• What the task asks
Only the lines from the top of the data through the line with "Select the Crop tool" should be repeated, each exactly as written.

• Extracted material
- - -
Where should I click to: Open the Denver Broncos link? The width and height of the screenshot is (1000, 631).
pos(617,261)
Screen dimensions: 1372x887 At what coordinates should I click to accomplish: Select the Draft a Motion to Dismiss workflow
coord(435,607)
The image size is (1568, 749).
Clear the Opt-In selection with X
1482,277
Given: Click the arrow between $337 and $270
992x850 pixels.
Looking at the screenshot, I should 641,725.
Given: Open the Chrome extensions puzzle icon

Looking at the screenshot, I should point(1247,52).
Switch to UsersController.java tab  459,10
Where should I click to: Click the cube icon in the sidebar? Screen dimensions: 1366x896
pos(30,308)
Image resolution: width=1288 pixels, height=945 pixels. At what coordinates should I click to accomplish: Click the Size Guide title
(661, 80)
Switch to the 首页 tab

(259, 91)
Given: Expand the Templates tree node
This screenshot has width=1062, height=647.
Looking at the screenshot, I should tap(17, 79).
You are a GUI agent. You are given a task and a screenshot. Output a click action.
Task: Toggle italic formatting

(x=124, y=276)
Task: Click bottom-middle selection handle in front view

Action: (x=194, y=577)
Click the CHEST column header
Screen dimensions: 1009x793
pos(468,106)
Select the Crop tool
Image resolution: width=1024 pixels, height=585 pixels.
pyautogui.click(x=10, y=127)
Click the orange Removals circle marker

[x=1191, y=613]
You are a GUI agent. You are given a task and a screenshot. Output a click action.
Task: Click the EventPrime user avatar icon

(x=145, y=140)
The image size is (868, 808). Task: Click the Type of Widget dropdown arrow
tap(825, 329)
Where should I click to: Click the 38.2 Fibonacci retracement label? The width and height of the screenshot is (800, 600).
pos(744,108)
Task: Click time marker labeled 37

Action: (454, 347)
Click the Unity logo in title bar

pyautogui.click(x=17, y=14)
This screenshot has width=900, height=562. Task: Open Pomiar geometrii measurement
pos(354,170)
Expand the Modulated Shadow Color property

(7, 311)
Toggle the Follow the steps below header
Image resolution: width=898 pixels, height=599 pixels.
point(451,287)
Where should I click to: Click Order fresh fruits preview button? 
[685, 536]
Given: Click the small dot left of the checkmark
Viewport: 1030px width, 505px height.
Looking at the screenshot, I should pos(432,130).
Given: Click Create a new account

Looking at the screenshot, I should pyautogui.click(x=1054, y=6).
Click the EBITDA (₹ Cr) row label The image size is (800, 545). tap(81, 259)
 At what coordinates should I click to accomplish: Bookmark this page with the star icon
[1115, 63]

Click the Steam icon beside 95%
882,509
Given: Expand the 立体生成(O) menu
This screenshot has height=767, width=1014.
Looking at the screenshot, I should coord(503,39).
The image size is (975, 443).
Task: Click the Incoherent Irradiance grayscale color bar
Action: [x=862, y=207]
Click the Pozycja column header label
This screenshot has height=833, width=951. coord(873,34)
- - -
• Output of the exercise
Where should I click to: Open the Denver Broncos link? The width and height of the screenshot is (1000, 631).
pos(617,261)
Screen dimensions: 1372x887 At what coordinates should I click to accomplish: Select the Draft a Motion to Dismiss workflow
coord(435,607)
The image size is (1568, 749).
Clear the Opt-In selection with X
1482,277
Given: Click the arrow between $337 and $270
992x850 pixels.
Looking at the screenshot, I should 641,725.
Given: Open the Chrome extensions puzzle icon

Looking at the screenshot, I should point(1247,52).
Switch to UsersController.java tab  459,10
Where should I click to: Click the cube icon in the sidebar? Screen dimensions: 1366x896
pos(30,308)
Image resolution: width=1288 pixels, height=945 pixels. At what coordinates should I click to accomplish: Click the Size Guide title
(661, 80)
Switch to the 首页 tab

(259, 91)
Given: Expand the Templates tree node
This screenshot has width=1062, height=647.
Looking at the screenshot, I should tap(17, 79).
You are a GUI agent. You are given a task and a screenshot. Output a click action.
Task: Toggle italic formatting

(x=124, y=276)
Task: Click bottom-middle selection handle in front view

Action: (x=194, y=577)
Click the CHEST column header
Screen dimensions: 1009x793
pos(468,106)
Select the Crop tool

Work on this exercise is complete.